§ **PROBLEMS**
(A) In the forum thread below, what shoes was the poster wearing when a man approached him at Aldi?
(B) Reproduce the passage of the forum thread that starts at "If you were" and ends at "my sex life.".

§ **DOCUMENT TEXT**
____________________
If you were walking down the street or the only gay person in the room (that you know of) what would be some of the things about you that could blow up your spot? Make a straight person think "Hmm, yeah that's a faggot..." Is it your arched eyebrows? Your walk? Your cunty voice? Your hand gestures?
Even my fellow masculine here have their faggy elements, even if it's just stereotypical/immature spill your tea too.
Woman and the ones that pretend to be can chime in and tell us how you can clock a gay dude too. :)
When I talk about my sex life.
This fuckin paragraph you okay? :uhh:
Quote from: Kurama on August 22, 2015, 08:49:46 PM
This fuckin paragraph you okay? :uhh:
Did I? Do you read much? :usuresis:
When I have liquor in me around a fine masculine straight guy with a nice body I become clockable .
I think smiling a lot. The fact that I blow bubbles with my gum.
I have a wondering eye. When I'm checking out some dude I will make it obvious and I don't care. :heyddy:
When I start speaking lol
This dude came up to me the other day at Aldi, and he was like, "I like your shoes. Where'd you get them from?" I had on black infrared Jordans. I was like, "Ok, thanks. Um, online." Then he says, "They look good on you." I was thinking to myself that's odd, I thanked him and walked away. I get to the checkout and asked the cashier where's the coffee. This nigga volunteers to help me find the coffee. He leads me to the coffee...I'm thinking he's bout to walk his ass back to the front...he says, "What's your name?" I'm like Chris. "He says, are you gay, Chris?! People might think you're gay." I looked at him like, "Hell nawll... wtf you getting at?!" He says, "I was just asking cuz I think you're cute." I'm like this nigga clocked me and was running game and I ain't even fucking know. This doesn't happen to me where I live so I was taken aback. Dudes ain't that bold out here. Anyway, I said no and he just walked on.
____________________
§ **GIVEN ENTRIES**
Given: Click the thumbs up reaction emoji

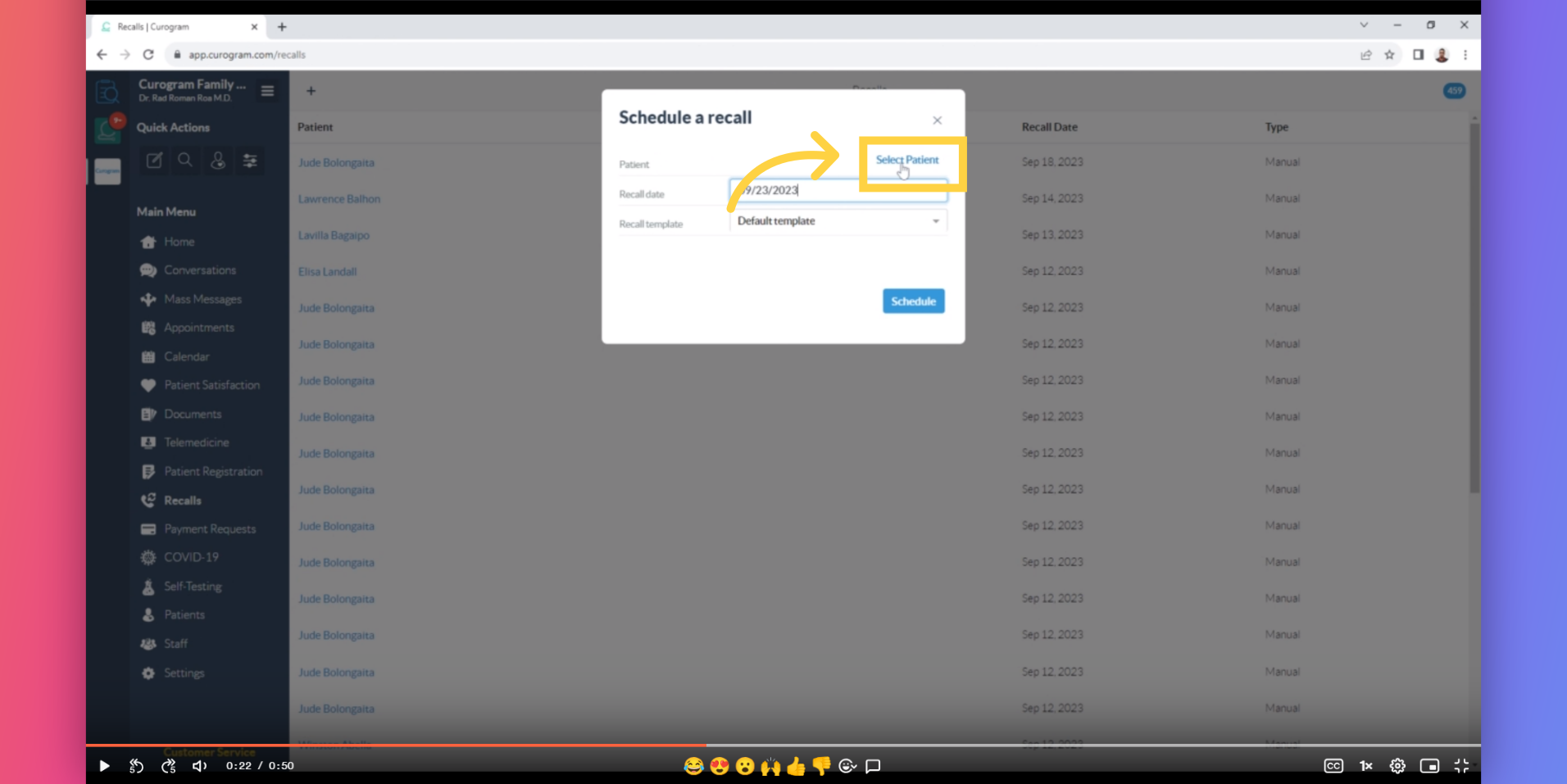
____________________
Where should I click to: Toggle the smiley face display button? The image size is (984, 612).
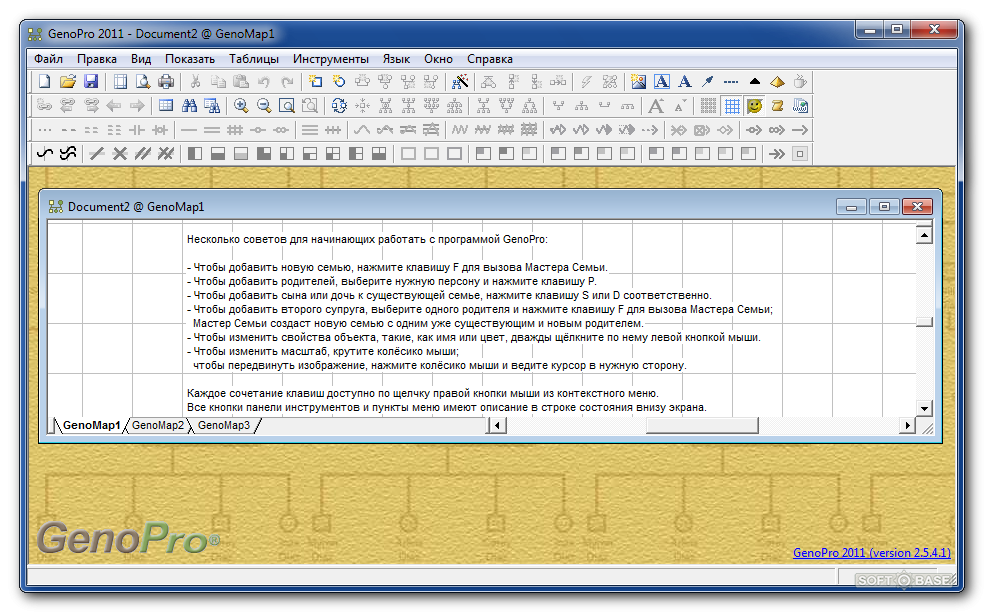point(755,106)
____________________
§ **EXERCISE ANSWERS**
(A) Black infrared Jordans.

(B)
If you were walking down the street or the only gay person in the room (that you know of) what would be some of the things about you that could blow up your spot? Make a straight person think "Hmm, yeah that's a faggot..." Is it your arched eyebrows? Your walk? Your cunty voice? Your hand gestures?
Even my fellow masculine here have their faggy elements, even if it's just stereotypical/immature spill your tea too.
Woman and the ones that pretend to be can chime in and tell us how you can clock a gay dude too. :)
When I talk about my sex life.